The seller carries 10 percent against one of the buyer's other properties such
as a small rental property, a commercial building, or even a home. In a case
where the first mortgage may be limited to less than 80 percent LTV because of
the DSC ratio, the seller's carryback is limited to 10 percent. This provides a
buyer with up to 10 percent more leverage than otherwise would be possible.
Seller Contributions. Some lenders allow sellers to
contribute up to 3 percent of the buyer's closing costs, thus reducing the
buyer's need for cash. The seller contribution typically only is allowed to
cover actual closing costs, such as points, appraisal fees, or title insurance.
These funds typically cannot be used as a repair credit, which for underwriting
purposes would reduce the purchase price by the amount of the credit.

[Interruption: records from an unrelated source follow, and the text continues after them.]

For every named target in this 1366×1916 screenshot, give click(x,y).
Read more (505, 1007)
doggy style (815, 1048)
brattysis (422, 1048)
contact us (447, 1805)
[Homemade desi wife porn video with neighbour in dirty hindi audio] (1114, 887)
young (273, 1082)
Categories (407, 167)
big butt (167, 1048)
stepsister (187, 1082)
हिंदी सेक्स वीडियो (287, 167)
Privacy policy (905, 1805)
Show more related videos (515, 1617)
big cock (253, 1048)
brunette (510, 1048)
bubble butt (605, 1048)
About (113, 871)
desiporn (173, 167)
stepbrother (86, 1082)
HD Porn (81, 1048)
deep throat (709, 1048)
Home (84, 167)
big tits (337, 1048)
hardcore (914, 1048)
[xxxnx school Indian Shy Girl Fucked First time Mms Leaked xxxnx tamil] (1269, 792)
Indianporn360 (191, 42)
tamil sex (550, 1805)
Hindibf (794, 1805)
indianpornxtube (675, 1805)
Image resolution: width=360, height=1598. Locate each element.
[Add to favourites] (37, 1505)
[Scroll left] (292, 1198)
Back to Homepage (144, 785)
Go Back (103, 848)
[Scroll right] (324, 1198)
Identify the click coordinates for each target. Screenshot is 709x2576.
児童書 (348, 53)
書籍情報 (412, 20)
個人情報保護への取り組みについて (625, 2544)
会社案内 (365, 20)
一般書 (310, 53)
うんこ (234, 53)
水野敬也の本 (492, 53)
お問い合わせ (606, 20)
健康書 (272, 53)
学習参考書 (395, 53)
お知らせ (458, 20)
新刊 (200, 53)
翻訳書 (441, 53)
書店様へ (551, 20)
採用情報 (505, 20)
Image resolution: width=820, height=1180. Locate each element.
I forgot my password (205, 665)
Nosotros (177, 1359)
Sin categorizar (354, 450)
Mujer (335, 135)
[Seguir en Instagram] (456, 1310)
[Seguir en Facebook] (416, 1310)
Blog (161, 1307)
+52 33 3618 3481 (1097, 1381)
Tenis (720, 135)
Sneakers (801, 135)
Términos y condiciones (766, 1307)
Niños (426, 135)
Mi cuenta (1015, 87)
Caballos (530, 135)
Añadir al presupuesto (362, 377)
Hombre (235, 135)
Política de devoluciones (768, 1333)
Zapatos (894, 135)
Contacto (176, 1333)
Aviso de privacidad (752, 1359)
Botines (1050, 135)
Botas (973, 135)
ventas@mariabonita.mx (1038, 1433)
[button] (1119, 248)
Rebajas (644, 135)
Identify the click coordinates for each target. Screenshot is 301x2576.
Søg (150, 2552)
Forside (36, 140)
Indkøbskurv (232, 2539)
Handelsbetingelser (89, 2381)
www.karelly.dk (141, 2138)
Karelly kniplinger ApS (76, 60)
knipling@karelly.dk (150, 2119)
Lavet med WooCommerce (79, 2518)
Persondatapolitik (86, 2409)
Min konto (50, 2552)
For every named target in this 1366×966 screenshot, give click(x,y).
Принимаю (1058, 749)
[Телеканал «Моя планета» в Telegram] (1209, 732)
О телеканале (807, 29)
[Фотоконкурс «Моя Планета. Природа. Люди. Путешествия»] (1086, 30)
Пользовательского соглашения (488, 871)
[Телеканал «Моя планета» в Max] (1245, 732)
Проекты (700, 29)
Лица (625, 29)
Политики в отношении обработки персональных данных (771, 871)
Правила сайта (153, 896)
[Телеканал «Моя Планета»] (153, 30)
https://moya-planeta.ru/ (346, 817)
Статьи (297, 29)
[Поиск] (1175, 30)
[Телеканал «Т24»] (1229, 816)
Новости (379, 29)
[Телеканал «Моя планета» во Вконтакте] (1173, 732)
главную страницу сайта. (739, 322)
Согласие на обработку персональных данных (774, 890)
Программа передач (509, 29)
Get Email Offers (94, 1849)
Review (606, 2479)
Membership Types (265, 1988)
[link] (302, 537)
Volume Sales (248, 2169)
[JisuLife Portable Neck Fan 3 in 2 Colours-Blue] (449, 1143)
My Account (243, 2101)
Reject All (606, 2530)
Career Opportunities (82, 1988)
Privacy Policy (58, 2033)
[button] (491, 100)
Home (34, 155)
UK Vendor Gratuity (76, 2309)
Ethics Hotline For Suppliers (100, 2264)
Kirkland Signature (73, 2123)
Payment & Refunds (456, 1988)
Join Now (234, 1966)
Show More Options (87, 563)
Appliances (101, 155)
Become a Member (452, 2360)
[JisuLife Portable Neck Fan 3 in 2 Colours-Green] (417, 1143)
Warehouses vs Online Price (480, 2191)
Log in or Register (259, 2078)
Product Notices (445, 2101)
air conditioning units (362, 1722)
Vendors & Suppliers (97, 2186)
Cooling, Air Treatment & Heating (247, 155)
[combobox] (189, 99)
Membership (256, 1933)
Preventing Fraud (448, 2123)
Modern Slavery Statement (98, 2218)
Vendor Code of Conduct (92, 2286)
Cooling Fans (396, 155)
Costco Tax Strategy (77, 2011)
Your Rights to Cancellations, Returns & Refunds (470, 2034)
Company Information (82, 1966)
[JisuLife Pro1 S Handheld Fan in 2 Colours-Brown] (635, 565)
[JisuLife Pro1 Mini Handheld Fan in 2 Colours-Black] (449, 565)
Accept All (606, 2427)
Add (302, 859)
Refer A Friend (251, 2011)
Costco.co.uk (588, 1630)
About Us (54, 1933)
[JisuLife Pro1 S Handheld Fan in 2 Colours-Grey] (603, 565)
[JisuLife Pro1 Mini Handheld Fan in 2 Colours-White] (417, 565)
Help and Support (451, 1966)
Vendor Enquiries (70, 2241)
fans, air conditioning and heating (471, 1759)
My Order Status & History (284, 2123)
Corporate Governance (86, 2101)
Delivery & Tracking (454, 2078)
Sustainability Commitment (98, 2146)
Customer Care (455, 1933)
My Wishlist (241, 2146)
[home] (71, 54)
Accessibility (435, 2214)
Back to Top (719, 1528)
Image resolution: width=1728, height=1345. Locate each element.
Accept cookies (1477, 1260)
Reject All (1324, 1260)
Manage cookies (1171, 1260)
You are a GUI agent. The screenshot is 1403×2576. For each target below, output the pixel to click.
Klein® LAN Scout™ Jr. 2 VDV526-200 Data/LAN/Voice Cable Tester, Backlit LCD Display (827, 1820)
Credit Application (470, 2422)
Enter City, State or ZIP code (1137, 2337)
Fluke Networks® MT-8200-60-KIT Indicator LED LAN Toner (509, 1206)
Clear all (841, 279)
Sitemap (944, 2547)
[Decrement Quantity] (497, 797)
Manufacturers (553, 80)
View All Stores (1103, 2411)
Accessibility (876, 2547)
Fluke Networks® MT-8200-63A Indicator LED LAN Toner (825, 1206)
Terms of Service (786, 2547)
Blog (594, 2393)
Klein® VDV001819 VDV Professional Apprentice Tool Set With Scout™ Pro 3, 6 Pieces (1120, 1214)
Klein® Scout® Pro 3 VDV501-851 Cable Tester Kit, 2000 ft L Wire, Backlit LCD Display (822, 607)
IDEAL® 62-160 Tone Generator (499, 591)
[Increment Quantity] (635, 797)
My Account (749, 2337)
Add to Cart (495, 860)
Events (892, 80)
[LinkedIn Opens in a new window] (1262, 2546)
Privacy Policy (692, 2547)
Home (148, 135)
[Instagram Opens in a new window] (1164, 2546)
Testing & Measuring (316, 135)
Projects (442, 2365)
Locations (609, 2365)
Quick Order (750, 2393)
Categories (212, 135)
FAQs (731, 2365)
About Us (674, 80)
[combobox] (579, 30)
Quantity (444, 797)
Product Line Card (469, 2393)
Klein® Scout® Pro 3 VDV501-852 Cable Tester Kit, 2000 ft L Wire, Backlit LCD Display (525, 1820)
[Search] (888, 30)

Gifted Down Payment. A few lenders allow buyers to use a
financial gift from a family member for up to half of the down payment on an
investment. However, there are some restrictions. Specifically, the gift must
be from an immediate family member - either a parent, child, or sibling. The
gift funds must be verified via bank statements and/or a verification of
deposit and the source of the gift funds must be documented via canceled checks
and/or bank statements.
How does this process work? If a buyer is able to obtain
an 80 percent first mortgage and a 10 percent down payment gift, he or she only
needs 10 percent cash plus closing costs and required post-closing reserves,
which can be as little as two months' principal, interest, taxes, and
insurance, to purchase a property.
Mezzanine Financing. Mezzanine financing is finally
available to the small-apartment purchaser for acquisitions as low as $1
million. Under these circumstances, a lender generally makes both the first and
second loan. The first loan is limited to 80 percent LTV and a 1.2 DSC ratio.
The combined LTV of the first and second loans is limited to 85 percent, with a
combined DSC ratio of 1.07. Even in low cap-rate markets where the first
mortgage may be limited to 65 percent LTV or less, the mezzanine loan typically
can stretch a buyer's leverage up to 10 percent.
Equity Lines and Other Properties. When combined with a
new first mortgage, an equity line or lines of credit against other properties
a borrower owns is another way to obtain 100 percent of financing for an
investment property. Even though the payments for such lines of credit are not
included in the property's DSC ratio for underwriting purposes, the buyer
should take into account how he or she will service this additional debt.
Negative Cash Flow Programs. Several lenders offer loans
with DSC ratios of .90 or lower. In some instances buyers may be able to
purchase a property with negative cash flow. However, purchasers must be able
to verify that they have adequate income from employment or other sources. This
is typically done via W-2 forms, paycheck stubs, and tax returns for the
previous two years. A credit report also will be checked to verify a borrower's
monthly debt obligations to establish that he or she has an adequate personal
debt-to-income ratio when considering the negative cash flow obligation
incurred by the subject property.
It's important that commercial real estate professionals
carefully advise clients on their financing options for small-apartment
properties. While some of the previous strategies may be perfect solutions for
select clients, others may result in poor or negative cash flow if used
imprudently. All investors must have a clear understanding of the pros and cons
of any financing strategy before making a purchase decision.